Şu anda zorunlu, haklı ve doğru olarak yükseköğretim uzaktan eğitimle, YÖK’ün çizdiği sınırlar içinde Üniversitelerin tercihleriyle yürütülmektedir. Ancak bu noktada bazı sorunlar ortada durmaktadır. Bu sorunlara ve çözüm önerilerine aşağıda yer veriyoruz.
Biraz da ani bir karar sebebiyle, özellikle şehir dışında okuyan öğrenciler, yanlarına yeterince kaynak vs. almadan, hukuk fakültelerinde mevzuat, kanunlarını götürmeden, hatta belki ders notlarını bırakarak evlerine gittiler. Ancak eğitim bir şekilde uzaktan da olsa devam ediyor ve sonunda sınav olacaklar. Peki mağduriyete yol açmamak ve toplumun geleceği gençleri ihmal etmemek, bizim yanlışlarımızın esiri olmamaları için bu durumda ne yapılmalı?

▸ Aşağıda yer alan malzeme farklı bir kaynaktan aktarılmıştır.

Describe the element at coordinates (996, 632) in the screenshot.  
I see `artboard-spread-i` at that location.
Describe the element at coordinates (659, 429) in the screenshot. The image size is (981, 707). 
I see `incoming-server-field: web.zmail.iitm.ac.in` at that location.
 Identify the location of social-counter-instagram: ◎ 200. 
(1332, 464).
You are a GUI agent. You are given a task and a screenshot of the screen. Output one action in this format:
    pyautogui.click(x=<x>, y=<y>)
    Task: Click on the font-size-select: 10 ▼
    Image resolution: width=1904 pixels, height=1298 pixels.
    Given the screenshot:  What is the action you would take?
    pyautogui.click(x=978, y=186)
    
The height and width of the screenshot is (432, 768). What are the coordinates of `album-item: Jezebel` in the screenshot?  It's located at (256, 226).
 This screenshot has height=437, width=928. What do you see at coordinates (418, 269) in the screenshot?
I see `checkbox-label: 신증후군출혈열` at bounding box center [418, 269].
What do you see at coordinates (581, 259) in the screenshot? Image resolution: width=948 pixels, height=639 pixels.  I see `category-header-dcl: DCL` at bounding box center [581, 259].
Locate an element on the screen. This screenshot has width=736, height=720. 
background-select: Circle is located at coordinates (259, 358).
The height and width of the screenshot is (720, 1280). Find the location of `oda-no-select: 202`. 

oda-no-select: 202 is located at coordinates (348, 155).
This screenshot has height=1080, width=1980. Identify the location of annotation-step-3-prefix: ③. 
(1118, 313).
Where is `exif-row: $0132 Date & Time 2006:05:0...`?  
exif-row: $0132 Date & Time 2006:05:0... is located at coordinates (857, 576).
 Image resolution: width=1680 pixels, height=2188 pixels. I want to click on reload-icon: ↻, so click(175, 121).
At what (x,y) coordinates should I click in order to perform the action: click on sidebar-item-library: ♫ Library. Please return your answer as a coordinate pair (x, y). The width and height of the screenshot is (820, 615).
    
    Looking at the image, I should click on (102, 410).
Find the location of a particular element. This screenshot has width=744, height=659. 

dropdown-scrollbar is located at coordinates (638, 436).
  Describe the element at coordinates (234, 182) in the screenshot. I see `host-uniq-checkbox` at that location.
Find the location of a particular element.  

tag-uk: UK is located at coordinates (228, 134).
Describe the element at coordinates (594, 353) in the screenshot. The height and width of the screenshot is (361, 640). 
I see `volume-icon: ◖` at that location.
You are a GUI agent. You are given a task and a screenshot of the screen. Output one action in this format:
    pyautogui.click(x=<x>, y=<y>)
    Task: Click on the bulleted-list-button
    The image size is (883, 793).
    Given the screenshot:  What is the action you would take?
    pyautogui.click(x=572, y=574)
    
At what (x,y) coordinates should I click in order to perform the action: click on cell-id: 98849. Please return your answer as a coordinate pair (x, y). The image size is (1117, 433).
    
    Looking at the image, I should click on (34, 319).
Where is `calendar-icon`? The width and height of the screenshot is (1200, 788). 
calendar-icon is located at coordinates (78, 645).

1. En azından her fakülte, öğrencilerine bilgilendirmek amacıyla, kendi alanlarında hangi (hukuk) alan linklerine ulaşıp bu süreçte nasıl azami fayda sağlayacaklarına ilişkin duyuru yapmalıdırlar. Yapan bazı fakülteler var.
2. Üniversiteler, alanlara göre yayınevleri ile anlaşma yaparak fakültelerde okutulan en azından temel ders kitaplarına internet erişimi sağlama imkanını genişletme yollarını aramalı, bu konuda sisteme yükleyerek kullanım sağlanmalıdır. Hukuk fakülteleri için mevzuat ve içtihat programlarının güncel kullanımı sağlanmalıdır. Keza kütüphanelere erişim imkânı artırılmalı, hatta sadece ilgili Üniversitenin değil bu şartlarda tüm Üniversitelerin ve diğer kurumların kütüphanelerine, linklerine, online kaynaklarına ortak serbest ulaşım sağlanmalıdır. Bu konuda YÖK insiyatif almalı, sistem hemen devreye konulmalıdır.
3. Şu anda bazı öğrencilerin internete erişimi çok sınırlı, hatta bilgisayarı dahi yoktur. Bu da internet üzerinden eğitimi zorlaştırmakta, hatta imkânsızlaştırmaktadır. Bir üniversite, özel bir internet ve bilgisayar imkânı sağlamamışsa, bu hukukî ve eğitim eşitliğine aykırı olup eğitim hakkını sınırlandırmakta ve yapılacak sınavlara karşı bu sebeplerle ilerde iptal davası açma riskini barındırmaktadır. Bu sebeple YÖK ve Üniversitelerin, Devletin ilgili organlarıyla da işbirliği yaparak öğrencilere eğitim için zorunlu sınırlar dikkate alınarak belirli kotalarla ücretsiz internet erişim imkânı sağlanmalı, hatta bilgisayar temini bakımından katkıda bulunulmalıdır. Örneğin, bilgisayar eksiği olan öğrenciler tespit edilip, belirli firmalarla anlaşarak ucuz bilgisayar temini, hatta Üniversitenin karşılaması ya da en azından katkısı düşünülmelidir.
4. Sınavların yapılması bakımından, özellikle lisans eğitiminde zorunlu olmadıkça, uygulamalı eğitim gibi dersler dışında, ayrı ayrı sınav değil, her sınıf, alan veya bölüm bazlı toplu sınav düşünülmeli gündeme alınmalıdır; bu konuda fakültelere belirli serbestlik tanınmalıdır.
5. Peki buna yetecek kaynak var mı? Kanaatimce vardır. Şu anda evet bazı sorunlar ve kaynak harcanması gereken konular var; ama eğitim sınırlanıp ve insan unsuru çıkınca bazı kalemlerden tasarruf edildiği de aşikârdır (yemekhane, ulaşım, bina kullanımı, toplu hizmet gerekleri, toplantılar vs.). Bunlar için ayrılan paraların, yukarıda zikrettiğim yerlere harcanması artık zorunlu hal almıştır. Gerekirse ek kaynak sağlanmalıdır. Aksi halde öğrencilere uzaktan eğitimi kullan denildiğinde, benim bilgisayar ve internetim, kaynaklara ulaşımım yok denirse eşitliğe ve kamu hizmeti gereklerine uyulmamış olur.
SON SÖZ: Dayanışma lafta kalmamalı, gerçek hayatla örtüşmelidir! Gerçek yatırım geleceğe, insana, gençlere ve eğitime yatırımdır.